Storia del placido avatar

Sarà contento lui , ché finalmente ho tolto le decorazioni natalizie…;-)
L’agrifoglio è stato sostituito dal mio avatar, che ha una storia un po’ particolare.

Sembra un rosa, e in effetti lo è.
Ma guardatela attentamente…E’ vista in un modo molto speciale.
Quale?
Raggi X.

Devo ringraziare lo splendido Albert Richards, professore emerito radiologo dell’Università del Michigan, che da anni si diletta a osservare i fiori attraverso le sue macchine.
Ne ha fatto un piccolo Giardino segreto 
Visitatelo un po’: ne vale la pena

L’ho scelta come simbolo di placido riconoscimento, quella rosa, perché la sento affine al mio modo di affrontare la vita: cercare di penetrare cose e persone al di là della mera apparenza.
Si scoprono veri tesori, così. Vabbé, anche qualche babau: ma per fortuna quelli sono in minoranza…;-)

***

E voi, per quale motivo avete scelto il vostro avatar?

Fran: La mia zebretta deriva da… mmm, sono juventina. La zebra mi è stata regalata al mio ventesimo compleanno da un amico. Non so, forse c’è una logica. :D

Sioux: Il mio primo avatar era un quadro rappresentante un indiano a cavallo.Col nick name che avevo scelto andava benissimo. Poi però ho preferito “metterci la faccia” perché non mi andava più di nascondermi.Quello odierno infatti è una mia foto dell’estate scorsa fatta sulla nave al rientro dalla Sardegna.

Maxime: Il mio avatar è ritagliato dalla testata del mio blog, che a sua volta è stata realizzata dal mitico Mauro Biani. Nessun aneddoto particolare quindi. ;)

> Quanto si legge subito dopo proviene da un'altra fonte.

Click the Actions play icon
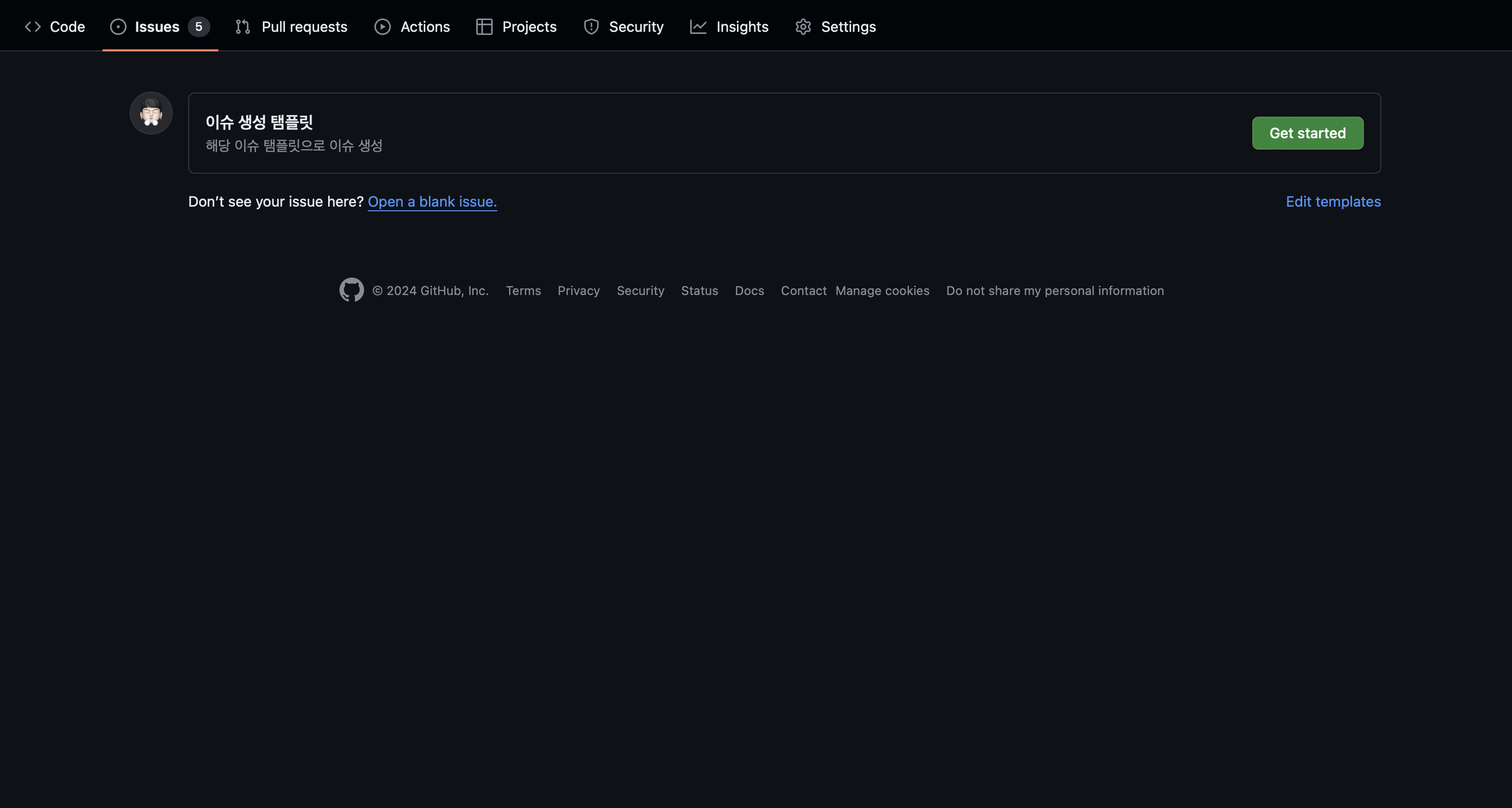 tap(382, 27)
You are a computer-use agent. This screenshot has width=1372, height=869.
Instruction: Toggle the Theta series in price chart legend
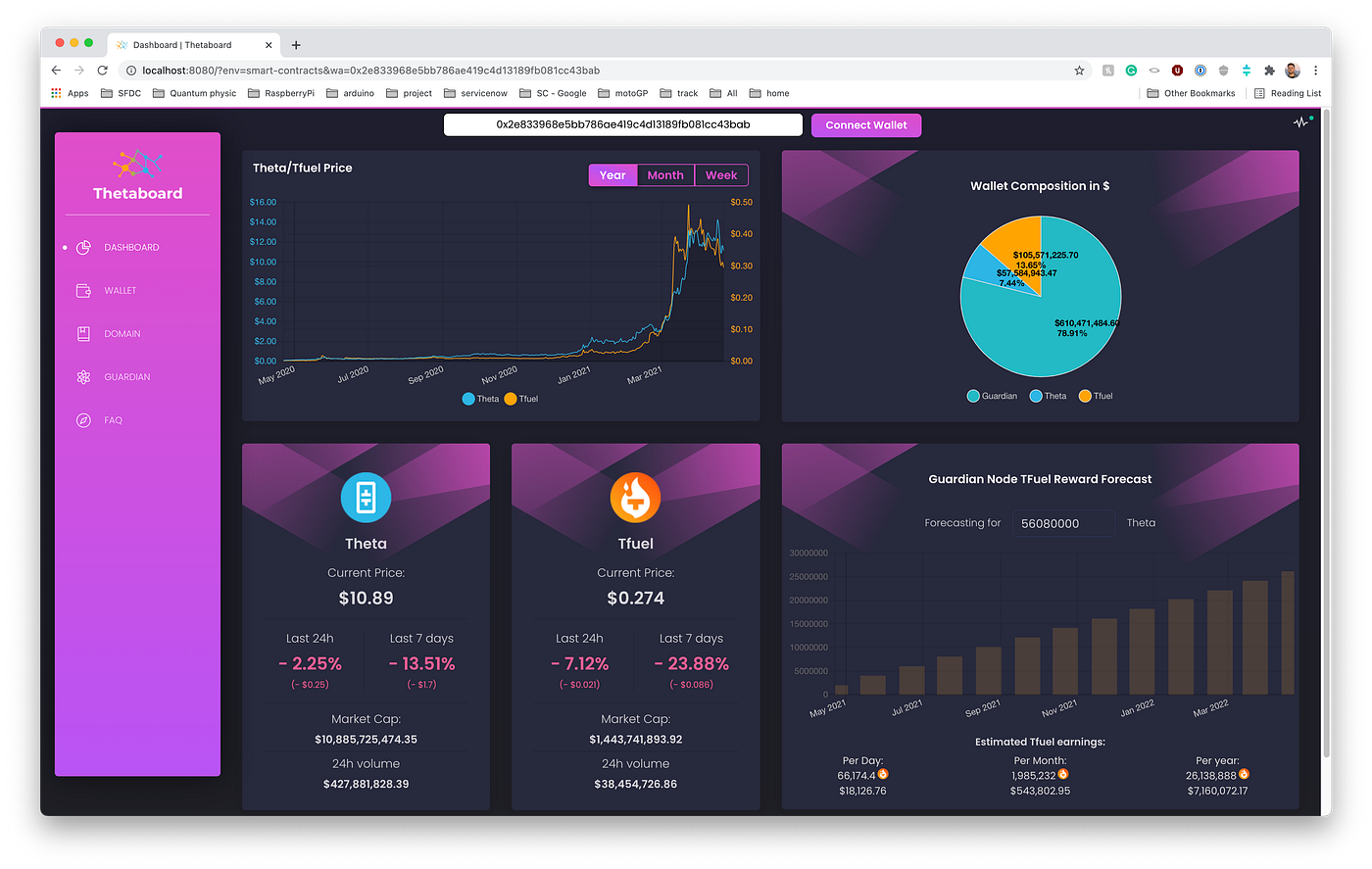480,399
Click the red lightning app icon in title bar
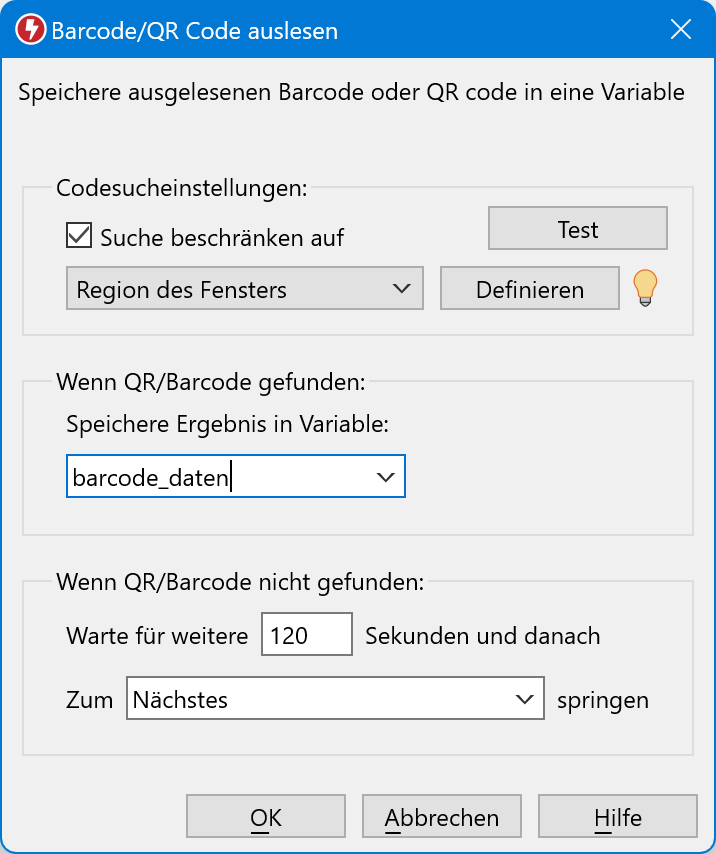 coord(31,31)
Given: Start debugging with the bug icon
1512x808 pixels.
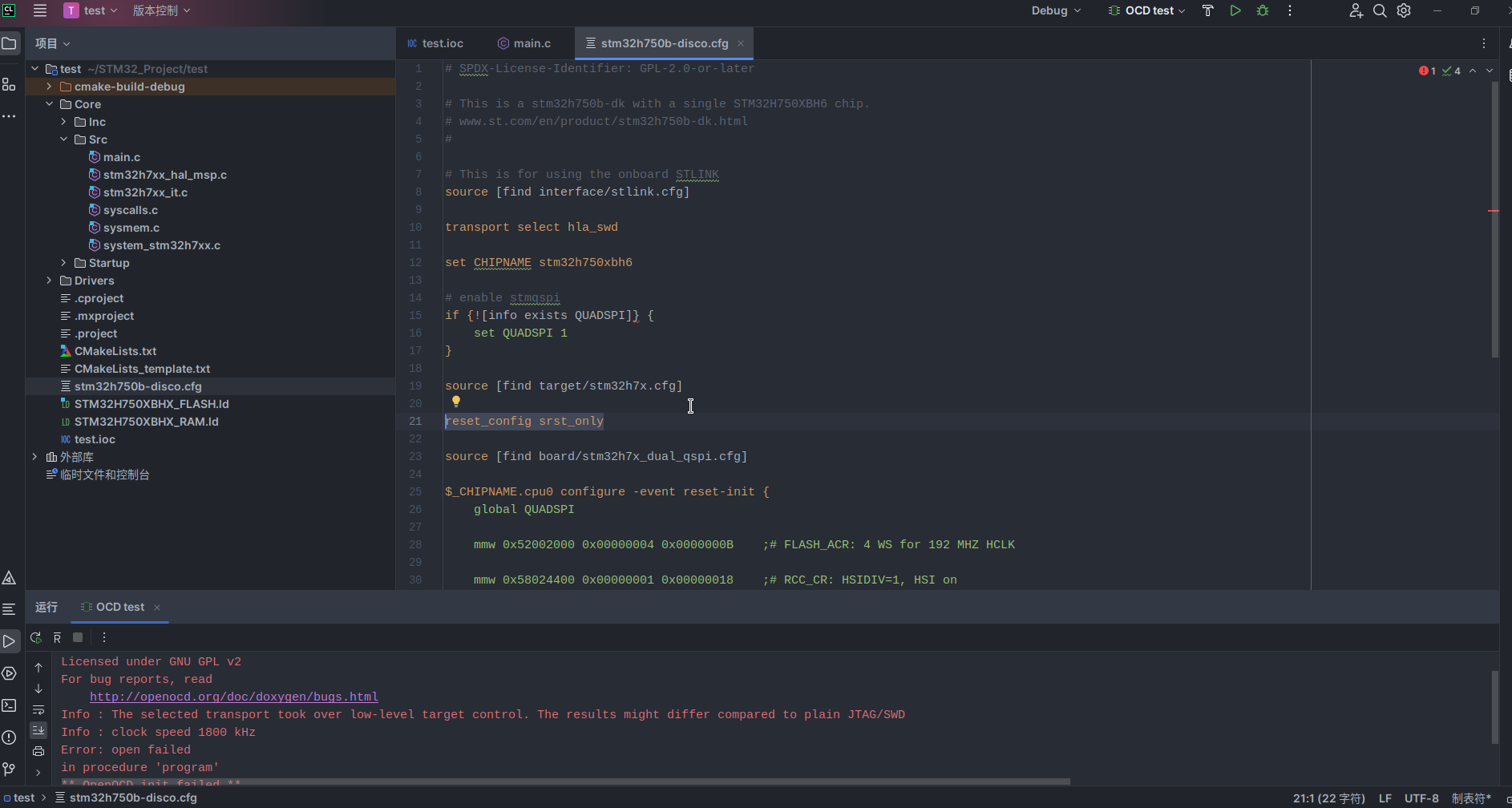Looking at the screenshot, I should coord(1263,10).
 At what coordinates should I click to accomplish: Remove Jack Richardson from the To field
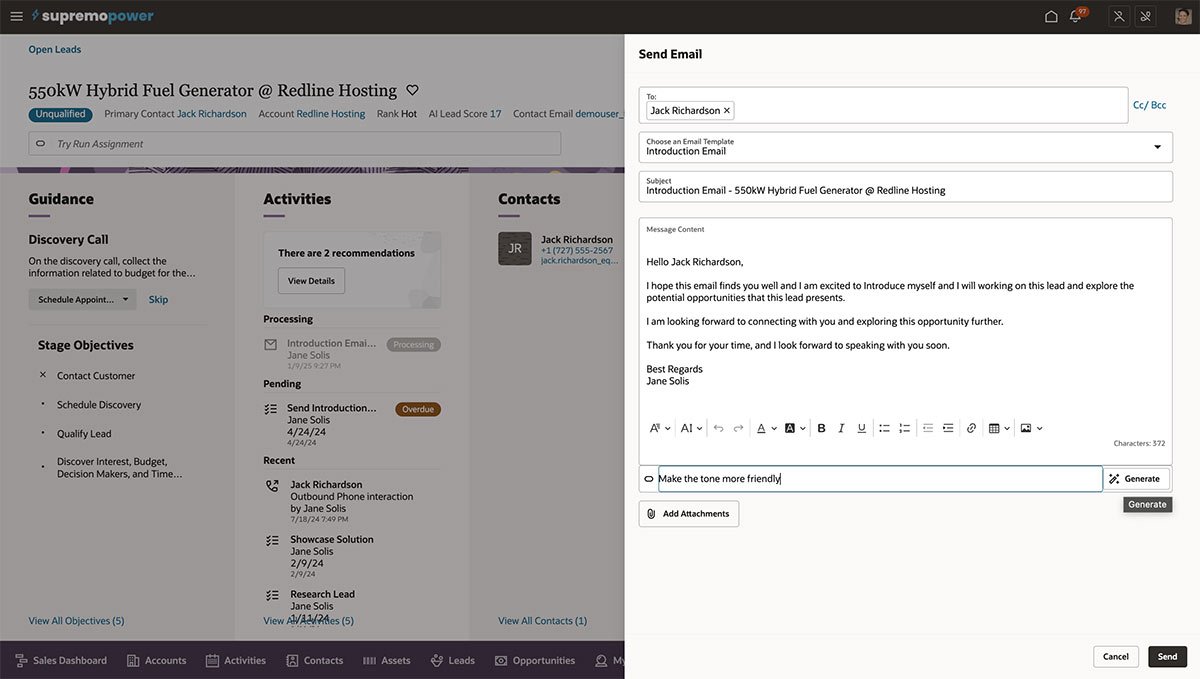tap(727, 111)
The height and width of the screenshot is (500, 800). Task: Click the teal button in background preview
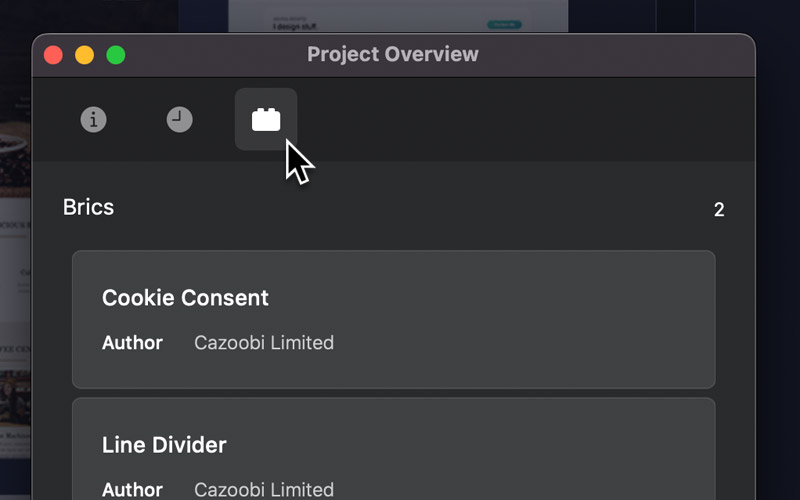[x=504, y=24]
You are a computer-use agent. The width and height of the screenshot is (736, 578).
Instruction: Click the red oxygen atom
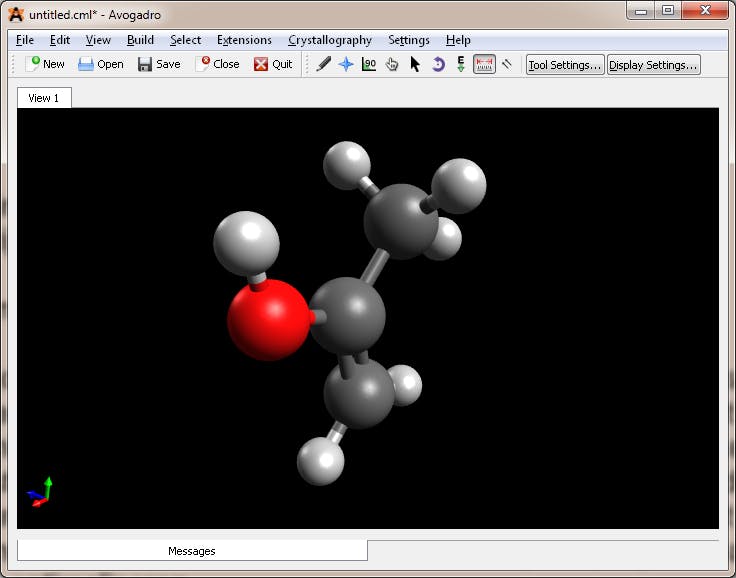(x=267, y=321)
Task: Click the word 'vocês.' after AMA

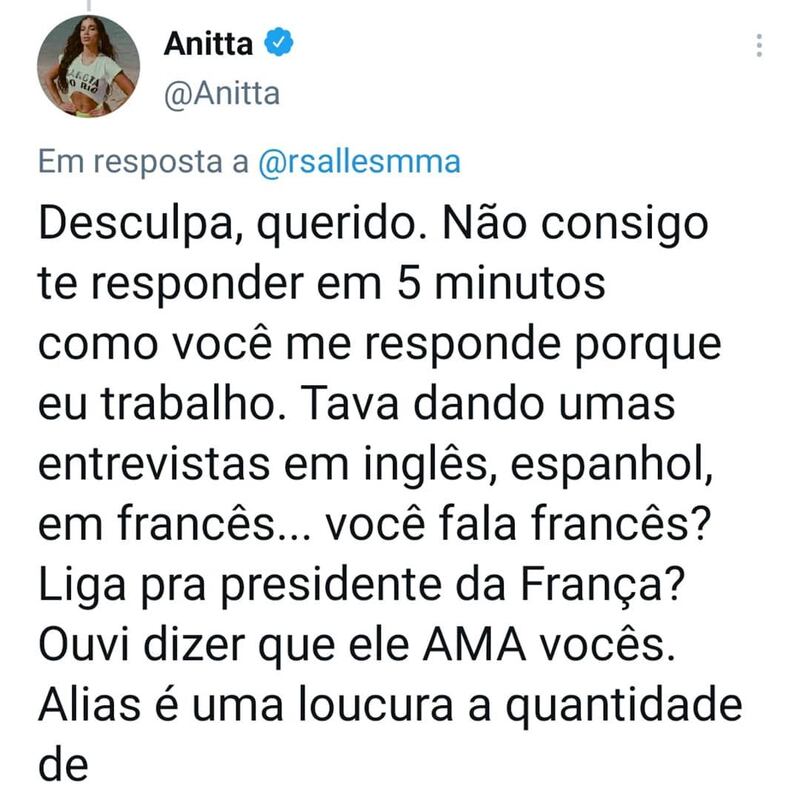Action: pos(607,645)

Bolilla: Beh, perchè così posso concupire le ragazze in rete, poi incontrarle e tagliarle a fettine e cucinarle secondo mercato.

Tengi: Eh, il mio… perchè… è il supereroe de “GliIncredibili” ritratto nel momento in cui cercava di avere una vita “regolare”, con un lavoro in banca… diciamo che io ogni tanto mi sento così… è anche uno stimolo per carcare di risvegliare il super eroe che c’è in me, come in ciascuno di noi!!!

Giorgia: Perché l’occhio è lo specchio dell’anima…

Marchino: E, il mio avatar è evidente che è una fotografia di me alle elementari, qualche era geologica fa.

Violaciocca: La mia stilizzata e disinvolta signorina glam è ciò che io non sono.Poi mi piacevano i colori.

Ciocci: Io non ho un avatar.. proprio perchè non sono riuscito a trovare un’immagine, anche mia, che mi piacesse, Infatti, c’ho scritto anche un post sulla ricerca dell’avatar perduto.

Baltasar: Il mio avatar è l’immagine di un uomo di cui ho letto la storia e le gesta, di cui ho visitato il mausoleo, di cui ho ascoltato decine di canzoni a lui dedicate, di cui ho visitato una delle terre per cui ha combattuto. Di cui condivido in pieno gli ideali. Si chiama Ernesto, Che per chi gli è stato vicino.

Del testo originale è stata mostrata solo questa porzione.